A bancada do PT irá apresentar seis emendas que propõem alterações na reforma administrativa proposta pelo prefeito Roberto Cláudio (PSB). O projeto prevê a criação de oito secretarias e a extinção de nove, que seriam extintas ou fundidas com outras. Os questionamentos do PT foram abordados na coluna Política, no O POVO desta quinta-feira, 3.
Uma das emendas pretende excluir o artigo que permite a alteração da estrutura das secretarias por decreto. A bancada petista argumenta que o dispositivo contraria o artigo 33 da Lei Orgânica do Município.
Outra é contra a extinção da Secretaria da Assistência Social. Os petistas dizem que Roberto Cláudio age da mesma forma que o governador Cid Gomes (PSB), que fundiu a área ao trabalho. A bancada do partido considera que a medida vai de encontro ao Plano Nacional da Assistência Social e representa a diluição dessas políticas.
Há ainda emenda referente à nova Secretaria da Segurança Cidadã. O PT considera o tom dado à nova pasta essencialmente policialesco, prevendo atribuições à Guarda Municipal que não seriam dela.
A quarta emenda questiona a criação da Secretaria Extraordinária da Copa.
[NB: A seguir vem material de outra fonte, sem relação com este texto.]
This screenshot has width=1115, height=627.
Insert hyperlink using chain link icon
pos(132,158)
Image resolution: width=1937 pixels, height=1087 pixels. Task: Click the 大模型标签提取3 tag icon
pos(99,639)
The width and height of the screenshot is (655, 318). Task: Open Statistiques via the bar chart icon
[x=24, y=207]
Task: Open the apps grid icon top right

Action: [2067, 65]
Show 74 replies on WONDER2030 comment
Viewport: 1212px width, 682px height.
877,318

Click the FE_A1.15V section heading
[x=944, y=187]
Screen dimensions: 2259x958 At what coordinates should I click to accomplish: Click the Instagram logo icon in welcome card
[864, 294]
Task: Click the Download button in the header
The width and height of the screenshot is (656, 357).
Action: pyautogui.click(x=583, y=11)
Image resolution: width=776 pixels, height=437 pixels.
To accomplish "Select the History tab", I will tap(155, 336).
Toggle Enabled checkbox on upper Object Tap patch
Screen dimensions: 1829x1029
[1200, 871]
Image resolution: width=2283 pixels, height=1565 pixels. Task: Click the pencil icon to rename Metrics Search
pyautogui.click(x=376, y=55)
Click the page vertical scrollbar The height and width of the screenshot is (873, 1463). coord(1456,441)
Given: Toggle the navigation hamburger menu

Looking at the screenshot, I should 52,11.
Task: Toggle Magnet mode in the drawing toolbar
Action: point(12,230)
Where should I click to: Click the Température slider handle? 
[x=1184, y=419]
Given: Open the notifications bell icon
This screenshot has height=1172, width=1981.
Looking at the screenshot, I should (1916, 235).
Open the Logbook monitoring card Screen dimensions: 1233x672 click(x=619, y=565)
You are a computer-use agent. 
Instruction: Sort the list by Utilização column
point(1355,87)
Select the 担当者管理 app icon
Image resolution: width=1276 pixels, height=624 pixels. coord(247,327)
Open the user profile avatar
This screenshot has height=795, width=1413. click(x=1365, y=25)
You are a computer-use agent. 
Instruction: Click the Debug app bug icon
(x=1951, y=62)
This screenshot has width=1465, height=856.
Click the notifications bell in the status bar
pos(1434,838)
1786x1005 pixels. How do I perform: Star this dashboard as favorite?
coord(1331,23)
Nesse caso, a bancada petista argumenta que, se o objetivo é não inchar a máquina administrativa, seria melhor criar uma coordenadoria, e não toda uma estrutura de secretaria, com data para acabar no ano que vem.
Outro aspecto que o PT mira é a nova Secretaria de Conservação e Serviços Públicos. A pasta irá reunir sob o mesmo guarda-chuva órgãos com atribuições e regimes jurídicos distintos, como autarquias, empresas, órgão de regulação e massa falida.
O sexto aspecto que os petistas criticam é a tabela de remuneração. É concedido aumento aos secretários, que passarão a ganhar R$ 7.575, mas os outros escalões ficam sem reajuste. A bancada argumenta que isso privilegia apenas o primeiro escalão, enquanto a política da gestão Luizianne Lins (PT), segundo dizem, sempre foi atender também o resto da equipe.
O vereador Evaldo Lima (PCdoB), líder do prefeito, rebateu os questionamentos. Considera que está havendo interpretação equivocada acerca da delegação de poderes ao Executivo e destaca que as secretarias criadas foram compromissos de campanha, pactuados com a população.
O Sindicato dos Servidores Municipais (Sindfort) se articula para ir nesta sexta-feira, 4, acompanhar a tramitação da proposta.